From the data below, set down exactly the lines between the one holding "Click the West" and the one holding "Click the Aug 2025 time axis label", inclusive, and no others.

DATA PROVIDED:

========

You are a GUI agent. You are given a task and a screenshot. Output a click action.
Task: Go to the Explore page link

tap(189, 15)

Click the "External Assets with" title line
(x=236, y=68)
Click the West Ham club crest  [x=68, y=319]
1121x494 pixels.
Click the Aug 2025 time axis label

========

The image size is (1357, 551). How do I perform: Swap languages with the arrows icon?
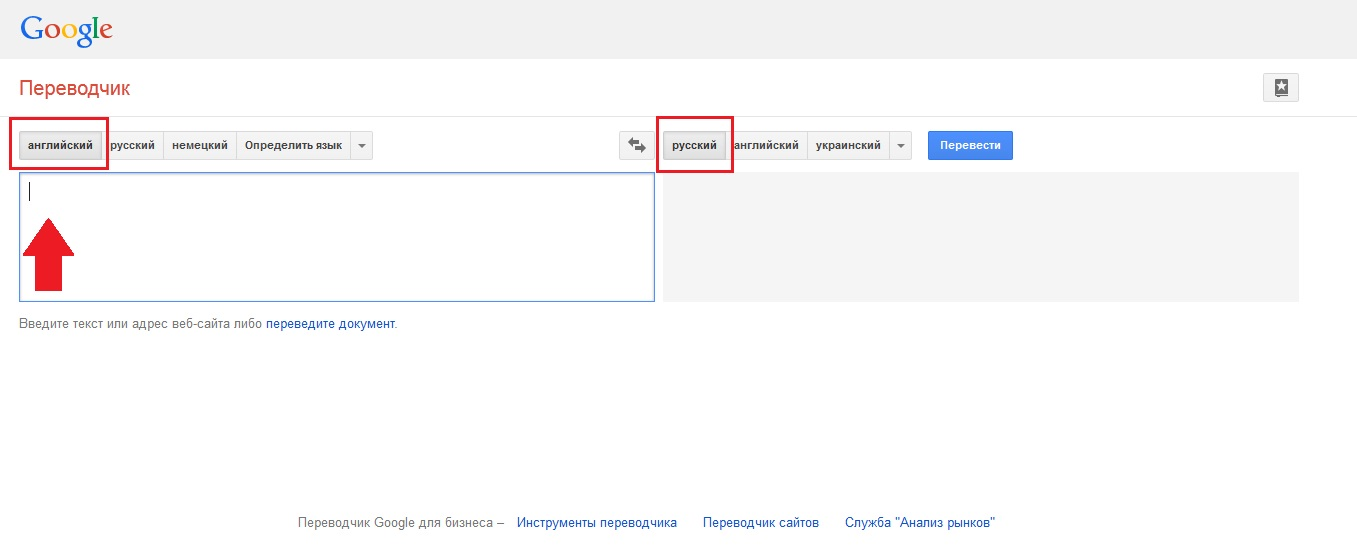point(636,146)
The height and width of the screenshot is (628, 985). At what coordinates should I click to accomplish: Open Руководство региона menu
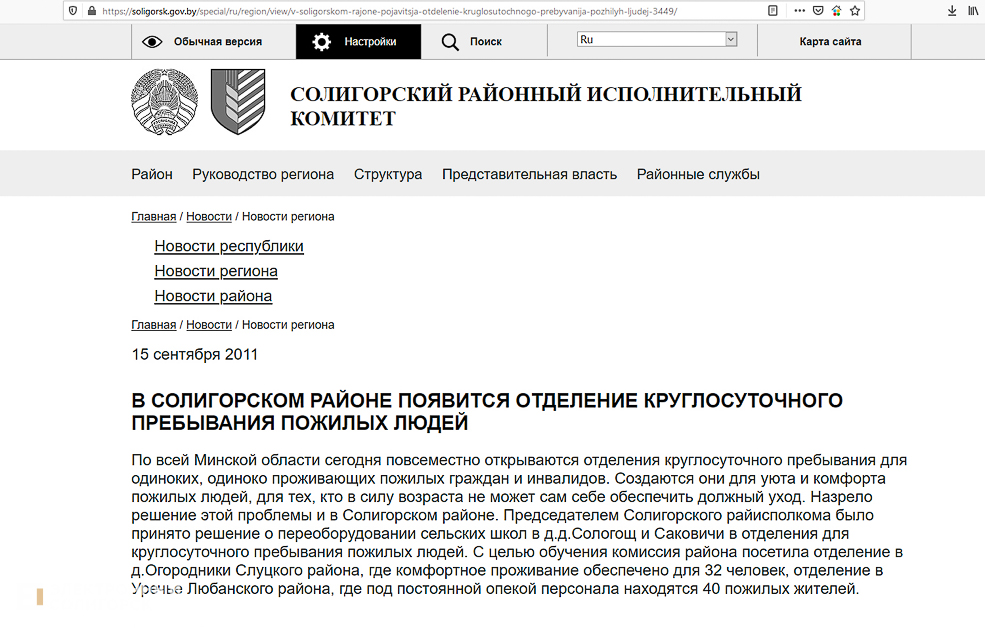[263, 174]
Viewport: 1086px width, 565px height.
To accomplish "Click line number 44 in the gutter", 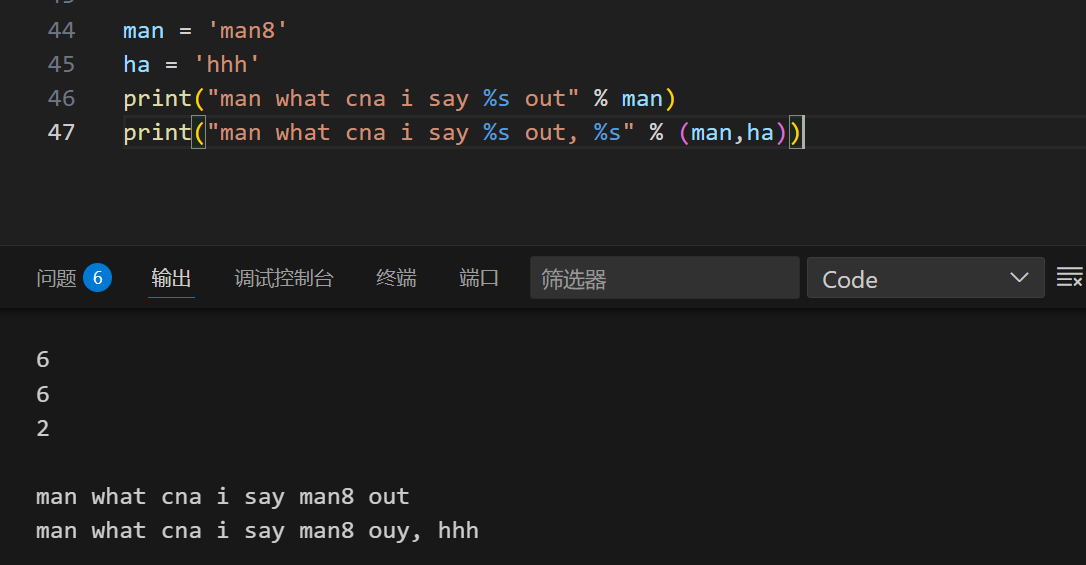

========

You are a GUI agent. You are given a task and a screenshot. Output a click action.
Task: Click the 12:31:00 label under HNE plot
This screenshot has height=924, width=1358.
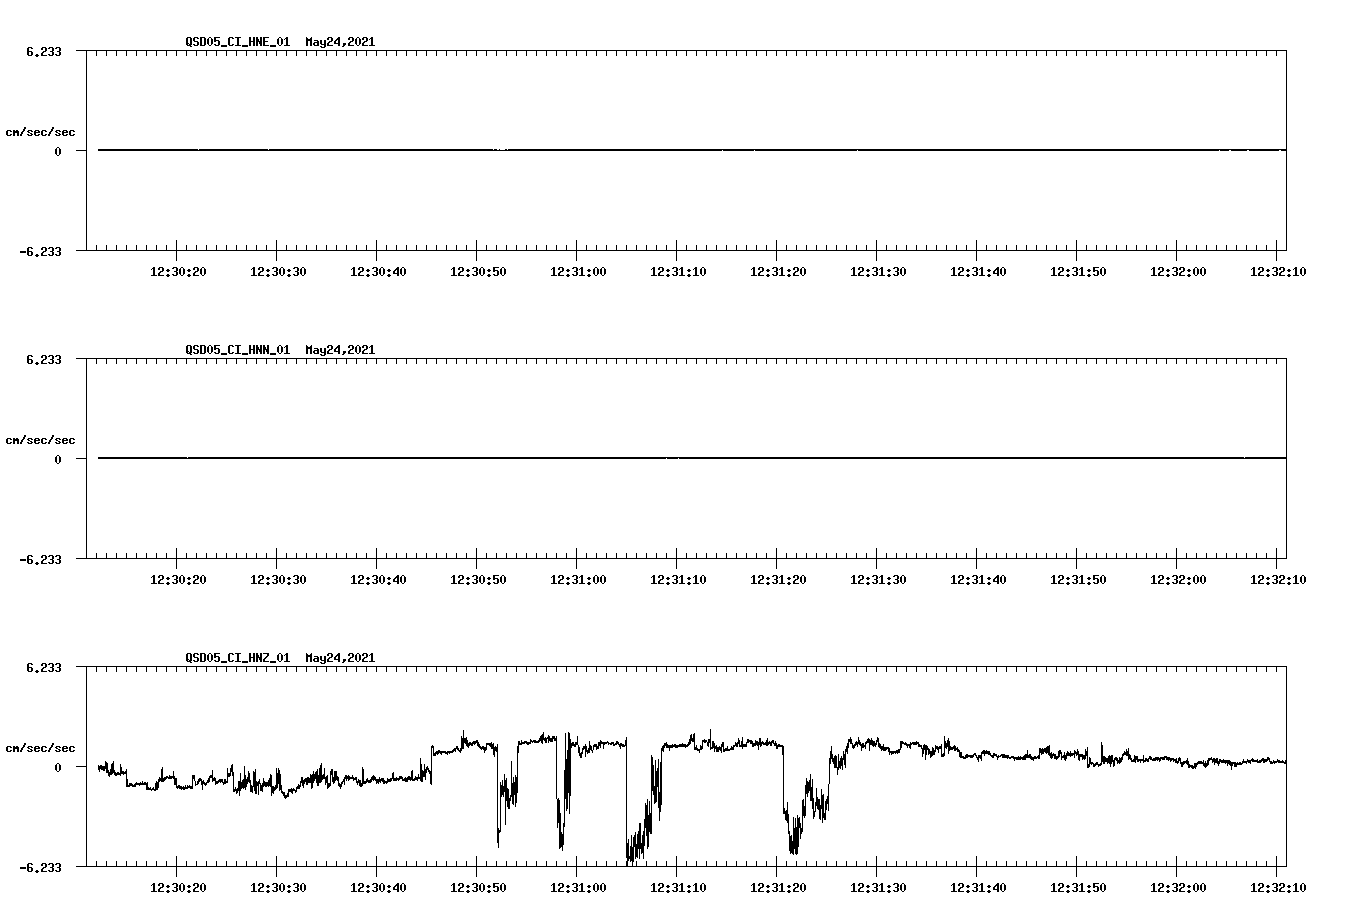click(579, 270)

========

WRITTEN SOLUTION:
Click the West Ham club crest  [x=68, y=319]
1121x494 pixels.
Click the Aug 2025 time axis label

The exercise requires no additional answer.